§ **Texte de lecture**
=-=-=

Ainsi, en grande partie indépendamment du processus qui se déroulait à la même époque en Angleterre, la combinaison écossaise de rapports sociaux féodaux et claniques évolua dans la même direction, bien que beaucoup plus lentement, à la mesure de l'arriération et de l'isolement de l'économie écossaise. D'autant que la petite bourgeoisie écossaise, concentrée dans les villes du sud de l'Ecosse, s'intéressait bien plus au riche marché anglais et au commerce colonial qu'aux vastes territoires arriérés du nord. Mais surtout, à défaut de révolution sociale comparable à la révolution anglaise, les titres de propriété féodaux ne furent même pas formellement abolis en Ecosse. Les anciennes formes de propriété évoluèrent progressivement vers les nouvelles, le nouveau contenu capitaliste conservant une enveloppe féodale.
Mais une fois ce processus enclenché, il pénétra les coins les plus reculés de l'Ecosse, jusque dans les Highlands, et on assista, avec plus d'un siècle de retard, à une concentration de la propriété foncière encore plus brutale qu'en Angleterre. Dans un article écrit en 1853, dans lequel il s'attaquait à l'hypocrisie de la duchesse de Sutherland une aristocrate écossaise qui affichait une opposition vertueuse à l'esclavage en Amérique , Marx décrivit la façon dont cette même duchesse avait transformé son domaine des Highlands en exploitation capitaliste :
"Ce ne fut qu'à partir de 1811 que la véritable et ultime usurpation fut décrétée la transformation par la force de la propriété du clan en propriété privée du chef de clan, au sens moderne du terme. (...) Lorsque la duchesse de Sutherland hérita de ces propriétés (...) la population en était déjà réduite à 15 000 individus. La chère duchesse jeta son dévolu sur une réforme économique radicale et décida de transformer toute la région en prairies à moutons. Entre 1814 et 1820, ces 15 000 habitants soit environt 3 000 familles furent systématiquement évincés et exterminés. Tous leurs villages furent détruits et brûlés et leurs champs transformés en pâturages. Des soldats anglais furent engagés pour cette opération et en vinrent aux coups avec les autochtones. Une vieille femme fut brûlée vive dans l'incendie de la hutte qu'elle refusait de quitter. Ainsi la chère duchesse s'appropria-t-elle 794 000 acres [environ 321 000 hectares] de terres qui avaient appartenu au clan depuis des temps immémoriaux. Dans sa générosité exubérante, elle alloua aux autochtones expulsés quelque 6 000 acres [2 430 hectares] soit deux acres par famille [0,8 hectares]. Ces 6 000 acres avaient été laissés en friche jusqu'alors et ne rapportaient rien à leur propriétaire. La duchesse poussa la générosité jusqu'à les vendre pour un prix moyen de 2s 6d l'acre aux membres du clan qui, pendant des siècles, avait versé son sang pour sa famille. Puis elle divisa la totalité de la terre du clan, qu'elle s'était ainsi appropriée sans y avoir le moindre droit, en 29 fermes à moutons, chacune habitée par une seule famille, en général d'ouvriers agricoles anglais ; et en 1821, les 15 000 Gaëls avaient déjà été remplacés par 131 000 moutons."

=-=-=

§ **Matériel recueilli**
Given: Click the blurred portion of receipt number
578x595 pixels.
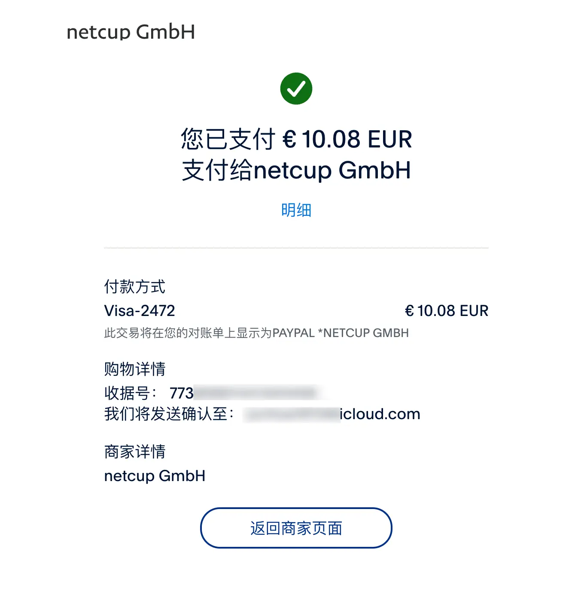Looking at the screenshot, I should click(x=256, y=393).
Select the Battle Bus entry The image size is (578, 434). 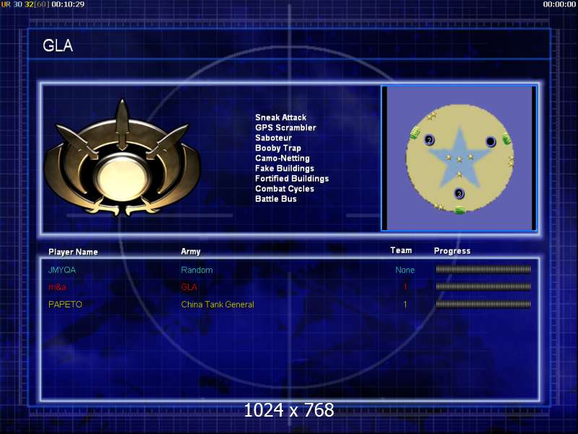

=-=-=

§ **Consignes**
A. Relevez, dans l'ordre où elles apparaissent, toutes les années mentionnées dans le texte sur les Highlands.
B. Prolongez le texte sur les Highlands après sa dernière phrase.

§ **Réponses par tâche**
A. 1853, 1811, 1814, 1820, 1821

B.
A l'issue de cette période, au milieu du XIXe siècle, 1 500 propriétaires terriens possédaient 90 % des terres écossaises. Ils en avaient transformé une grande partie en élevage de moutons ou en réserves de gibier, qu'ils géraient comme des entreprises capitalistes pour le compte des classes aisées d'Edimbourg et de Glasgow. Quant à la population rurale, elle était réduite à fort peu de choses. Ceux qui n'étaient pas allés grossir la masse croissante des miséreux de Glasgow avaient émigré vers l'Angleterre, l'Irlande ou les Amériques.
La grande propriété foncière aujourd'hui
Bien des choses ont changé, bien sûr, aussi bien en Ecosse qu'en Angleterre, depuis que les processus décrits ci-dessus ont été menés à leur terme. En particulier la démarcation entre capitalistes fonciers et capitalistes industriels ou financiers s'est faite de plus en plus floue avec le temps. Les grands agrariens ont été, par exemple, les premiers bénéficiaires du développement du chemin de fer, grâce aux rentes que leur a assurées l'exploitation de voies traversant leurs terres. Et, comme bien souvent ces rentes leur étaient versées sous forme de participation au capital, beaucoup ont ainsi fait leur entrée dans les milieux de la finance. Le même processus a permis aux grands propriétaires fonciers de vivre aux crochets des nouvelles industries qui se sont développées au XIXe siècle, en prélevant leur dîme sur le terrain occupé par les usines, les ports ou les mines. Seule sans doute l'énorme supériorité de l'essor industriel anglais en Europe a pu empêcher ce parasitisme de paralyser le capitalisme industriel naissant.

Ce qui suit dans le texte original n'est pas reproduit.